階段と反対の位置にあるガラスのドアを開いて外に出る。吹き抜ける風の冷たさに身体を震わせると、やはり早めに防寒具を買おうという気になった。
「手入れがされてないと、やっぱり寂しいっすね」
花壇の枯れた草木にむき出しの土。白かっただろう石が敷き詰められた床もどこからか飛んできたゴミなどで酷いありさまだ。
クラウスに見せるまではと呑気に構えていたのだけれど、掃除くらいは自分たちでやるべきだろう。
明日から忙しくなるな、と増えた作業を頭の中にメモをしつつ、スティーブンが出てくるのでドアを開いたままにしておく。
すると、スティーブンの脇をすり抜けてあの猫が出てきた。
「なんだ、屋上に来たかったのか?」
狼の姿になった今なら猫の姿が見えるスティーブンが、半ば呆れながらそう言いつつ出てくる。
ドアを閉めてふたり揃って猫の様子を眺めるが、やはり猫はきょろきょろと辺りを見回していた。
「探しているな」
「ですねぇ」
花壇の周りを歩いたり、時には中に入ったり。
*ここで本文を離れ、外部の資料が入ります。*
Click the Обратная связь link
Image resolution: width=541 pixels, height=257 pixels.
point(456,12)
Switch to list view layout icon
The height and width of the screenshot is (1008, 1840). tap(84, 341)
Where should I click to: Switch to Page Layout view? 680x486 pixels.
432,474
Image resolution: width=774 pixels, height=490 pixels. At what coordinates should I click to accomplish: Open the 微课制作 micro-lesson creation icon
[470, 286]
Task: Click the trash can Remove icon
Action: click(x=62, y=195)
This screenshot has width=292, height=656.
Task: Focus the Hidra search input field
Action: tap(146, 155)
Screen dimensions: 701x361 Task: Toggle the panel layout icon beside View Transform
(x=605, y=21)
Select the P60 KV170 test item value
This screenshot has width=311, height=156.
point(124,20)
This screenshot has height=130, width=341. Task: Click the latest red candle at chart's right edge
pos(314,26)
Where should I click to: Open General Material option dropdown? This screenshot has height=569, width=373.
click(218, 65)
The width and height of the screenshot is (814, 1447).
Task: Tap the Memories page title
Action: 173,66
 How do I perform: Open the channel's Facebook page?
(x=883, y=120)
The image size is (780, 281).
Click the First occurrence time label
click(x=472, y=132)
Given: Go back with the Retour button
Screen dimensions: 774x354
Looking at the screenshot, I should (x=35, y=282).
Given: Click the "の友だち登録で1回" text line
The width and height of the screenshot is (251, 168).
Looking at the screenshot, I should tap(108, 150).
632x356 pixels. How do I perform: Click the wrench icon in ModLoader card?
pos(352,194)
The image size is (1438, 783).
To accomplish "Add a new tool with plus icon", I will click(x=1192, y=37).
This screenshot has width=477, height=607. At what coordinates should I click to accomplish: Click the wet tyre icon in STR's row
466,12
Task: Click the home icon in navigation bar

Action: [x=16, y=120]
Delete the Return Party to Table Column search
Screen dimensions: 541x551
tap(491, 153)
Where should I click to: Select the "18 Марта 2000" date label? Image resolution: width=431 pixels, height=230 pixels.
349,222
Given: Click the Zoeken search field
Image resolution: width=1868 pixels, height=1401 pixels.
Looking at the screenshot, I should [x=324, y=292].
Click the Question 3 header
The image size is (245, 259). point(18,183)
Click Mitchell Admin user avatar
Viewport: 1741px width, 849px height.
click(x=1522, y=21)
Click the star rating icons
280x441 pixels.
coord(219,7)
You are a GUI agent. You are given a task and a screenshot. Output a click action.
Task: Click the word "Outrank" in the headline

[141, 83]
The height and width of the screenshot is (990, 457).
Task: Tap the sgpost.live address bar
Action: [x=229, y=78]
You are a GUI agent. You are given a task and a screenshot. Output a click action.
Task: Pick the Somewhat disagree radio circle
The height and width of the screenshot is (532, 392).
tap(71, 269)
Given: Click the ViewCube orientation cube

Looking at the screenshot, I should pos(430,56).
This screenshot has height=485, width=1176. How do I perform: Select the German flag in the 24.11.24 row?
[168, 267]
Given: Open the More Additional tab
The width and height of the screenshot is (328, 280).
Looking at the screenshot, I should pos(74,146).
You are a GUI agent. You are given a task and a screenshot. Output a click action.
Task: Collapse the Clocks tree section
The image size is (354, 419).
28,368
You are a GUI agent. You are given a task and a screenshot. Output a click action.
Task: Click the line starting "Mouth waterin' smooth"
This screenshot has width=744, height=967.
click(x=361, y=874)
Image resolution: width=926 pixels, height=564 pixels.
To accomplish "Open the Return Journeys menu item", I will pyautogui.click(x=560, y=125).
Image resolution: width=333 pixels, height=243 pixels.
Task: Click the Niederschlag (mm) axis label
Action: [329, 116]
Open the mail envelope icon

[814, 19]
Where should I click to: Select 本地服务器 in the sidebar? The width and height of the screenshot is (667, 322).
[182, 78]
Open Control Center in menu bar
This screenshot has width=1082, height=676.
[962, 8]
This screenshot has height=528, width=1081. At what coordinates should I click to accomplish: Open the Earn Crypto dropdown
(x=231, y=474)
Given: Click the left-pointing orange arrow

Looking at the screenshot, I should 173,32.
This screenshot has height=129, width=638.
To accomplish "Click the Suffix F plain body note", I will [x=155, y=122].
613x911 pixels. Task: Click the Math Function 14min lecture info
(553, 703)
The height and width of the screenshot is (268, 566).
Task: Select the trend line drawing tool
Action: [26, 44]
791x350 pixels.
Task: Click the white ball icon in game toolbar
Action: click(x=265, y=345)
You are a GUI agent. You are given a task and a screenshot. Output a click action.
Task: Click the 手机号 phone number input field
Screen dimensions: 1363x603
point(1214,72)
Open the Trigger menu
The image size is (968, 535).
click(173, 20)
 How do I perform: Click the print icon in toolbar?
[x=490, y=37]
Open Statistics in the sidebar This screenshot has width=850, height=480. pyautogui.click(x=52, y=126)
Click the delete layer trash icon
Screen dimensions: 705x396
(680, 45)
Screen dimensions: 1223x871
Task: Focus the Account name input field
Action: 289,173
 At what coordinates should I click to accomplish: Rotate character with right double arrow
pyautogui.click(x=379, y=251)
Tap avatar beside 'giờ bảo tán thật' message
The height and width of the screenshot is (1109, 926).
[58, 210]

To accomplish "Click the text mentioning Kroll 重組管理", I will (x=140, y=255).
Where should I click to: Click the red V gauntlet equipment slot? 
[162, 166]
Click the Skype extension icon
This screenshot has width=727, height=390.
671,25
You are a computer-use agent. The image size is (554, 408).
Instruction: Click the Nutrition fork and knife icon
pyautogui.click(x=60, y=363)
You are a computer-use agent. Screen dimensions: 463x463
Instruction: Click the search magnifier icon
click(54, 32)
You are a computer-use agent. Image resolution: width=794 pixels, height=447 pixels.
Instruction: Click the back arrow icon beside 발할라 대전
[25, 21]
その様子をじっくりと観察していると、スティーブンが口を開いた。
「あれは人を探しているんだな」
「分かるんです!?」
何を探しているかなんてさっきまでまったく見当がつかなかったのに、『人』とスティーブンは断言した。
素直に驚いたレオナルドを見上げたスティーブンは、あれを見ろと言わんばかりに猫に向かって軽く顔を上げて見せた。
「匂いを嗅いでは上を見上げているだろう? 視線は猫としてはかなり高い位置を見ている。そこから考えると、相応に高さがあるものと考えるのが無難だ」
「塀の上にいる猫とか鳥とかは?」
「何かが登れるほど高いものがあればね」
確かにそれらしいものは見当たらない。
なるほど、と納得しつつ猫を見ると、探していたものはみつからなかったのか、座り込んで項垂れてしまっていた。
「なかったみたいですね」
「屋上にまで幽霊がいたらたまらんから、よかったよ」
息を吐いたスティーブンには悪いが、だとすると明日以降も猫はレオナルドたちを起こしに来る可能性が高いわけで。
立ち上がった猫がこちらに歩いてくる途中、消えた。おそらく家の中に戻っていったのだろう。
「今夜はこれで諦めてくれるといいんですけど」
「そうだな。さて、僕らも寝なおそう。解決は出来なかったが、情報が少しは集まったんだ。今日はここまででよしとしよう」
大きなあくびをしたスティーブンが先に家の中へと戻っていくが、階段はレオナルドが下りるまで動かない。
まだ屋上は気になるのだけれど、確かに明るくなってから探すのが賢明だろう。
屋上へ出るドアは内側から鍵をかけ、スティーブンより先に3階へ下りる。
「おやすみ」と声をかけて狼は専用の扉から部屋の中へと戻っていき、レオナルドも自室へと戻っていった。
ずっと付き合ってくれたソニックが自分のベッドへ戻り、レオナルドも人生史上最も快適なベッドへもぐりこむ。
目を閉じても、もう猫の鳴き声は聞こえない。
けれどあの寂しそうな背中は、瞼に焼きついて離れなかった。